A divorce can be a devastating life event. When husbands and wives working together in a family business face a divorce, the possibility of professional upset as well as the personal turmoil only increases the difficulty experienced during such a time. It is important to understand Oklahoma’s laws and how family businesses fit into a divorce and property distribution situation.
What is “equitable distribution?”
A business will need to be valued for a divorce proceeding whether it will be kept by both spouses, by only one spouse or will be sold or shut down completely. Often, people assume that if both spouses work for the business, its value would be split evenly but that is not necessarily the case.
Divorces in Oklahoma are subject to the concept of “equitable distribution.” This means that asset division reflects what the court considers to be a fair distribution of all assets, not necessarily completely equal.
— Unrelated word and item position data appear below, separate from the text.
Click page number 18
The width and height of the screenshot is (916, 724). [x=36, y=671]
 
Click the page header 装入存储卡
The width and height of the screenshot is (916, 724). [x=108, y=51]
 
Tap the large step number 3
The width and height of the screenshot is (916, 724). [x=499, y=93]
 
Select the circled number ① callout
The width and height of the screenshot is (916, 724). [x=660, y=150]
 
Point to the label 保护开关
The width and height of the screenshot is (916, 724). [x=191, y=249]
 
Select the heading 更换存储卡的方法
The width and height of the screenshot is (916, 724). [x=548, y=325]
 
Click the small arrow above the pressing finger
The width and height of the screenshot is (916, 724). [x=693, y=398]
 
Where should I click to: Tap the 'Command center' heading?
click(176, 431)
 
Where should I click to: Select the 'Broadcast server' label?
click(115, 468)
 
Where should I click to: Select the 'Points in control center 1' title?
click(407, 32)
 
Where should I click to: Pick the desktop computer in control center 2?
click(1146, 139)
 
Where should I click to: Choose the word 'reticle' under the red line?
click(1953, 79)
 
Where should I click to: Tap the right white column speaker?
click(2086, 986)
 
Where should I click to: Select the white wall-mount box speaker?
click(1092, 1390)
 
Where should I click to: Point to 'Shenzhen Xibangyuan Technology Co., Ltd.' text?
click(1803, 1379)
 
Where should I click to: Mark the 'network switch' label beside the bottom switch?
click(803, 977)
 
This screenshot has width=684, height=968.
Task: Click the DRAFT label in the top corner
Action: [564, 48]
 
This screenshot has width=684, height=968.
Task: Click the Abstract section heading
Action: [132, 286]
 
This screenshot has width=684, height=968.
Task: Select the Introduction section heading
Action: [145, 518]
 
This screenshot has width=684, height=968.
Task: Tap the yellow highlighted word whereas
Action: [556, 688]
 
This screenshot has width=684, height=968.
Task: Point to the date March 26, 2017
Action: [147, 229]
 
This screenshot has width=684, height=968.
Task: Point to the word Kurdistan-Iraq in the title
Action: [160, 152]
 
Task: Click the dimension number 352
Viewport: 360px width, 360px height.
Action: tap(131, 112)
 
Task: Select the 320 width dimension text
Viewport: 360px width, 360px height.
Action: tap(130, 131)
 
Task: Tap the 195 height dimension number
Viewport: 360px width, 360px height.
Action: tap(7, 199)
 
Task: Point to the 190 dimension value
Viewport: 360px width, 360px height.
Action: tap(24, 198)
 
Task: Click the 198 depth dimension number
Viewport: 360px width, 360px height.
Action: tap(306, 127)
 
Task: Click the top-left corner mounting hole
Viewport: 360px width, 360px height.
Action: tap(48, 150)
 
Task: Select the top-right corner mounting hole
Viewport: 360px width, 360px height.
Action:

This includes the family business.
Factors affecting business valuation and distribution
Just as with any other asset in a divorce, the courts will need to determine what portion of the business is a marital asset and what may be the separate property of only one spouse. Some factors to be reviewed include:
- When the business was started.
- What portion of profit is generated by each spouse.
- Whether the business is “property” or “income.”
If the business was originally started by one spouse prior to the marriage and the other spouse joined after the marriage, some portion of the business’ value will likely be considered the separate property of the original founding spouse.
If the business in question is a consulting company and one spouse is the subject matter expert who provides the consulting and the other spouse provides accounting and general business management functions, the consulting spouse may be credited with a higher percent of profit generation as it is his or her direct work that generates the income.
Smart planning can reduce the headache
One way that business owners can help reduce the challenges associated with valuing a business is to set up a shareholder’s or operating agreement from the beginning. This will identify how the business should be valued in the event of a divorce or any situation where any partner, spouse or otherwise, wants to leave the business. This can often make the difference between saving the business and losing it.
Whether or not you have a shareholder’s agreement in place, working with a legal professional that has experience in family businesses and divorce is paramount to ensuring that you receive a fair settlement.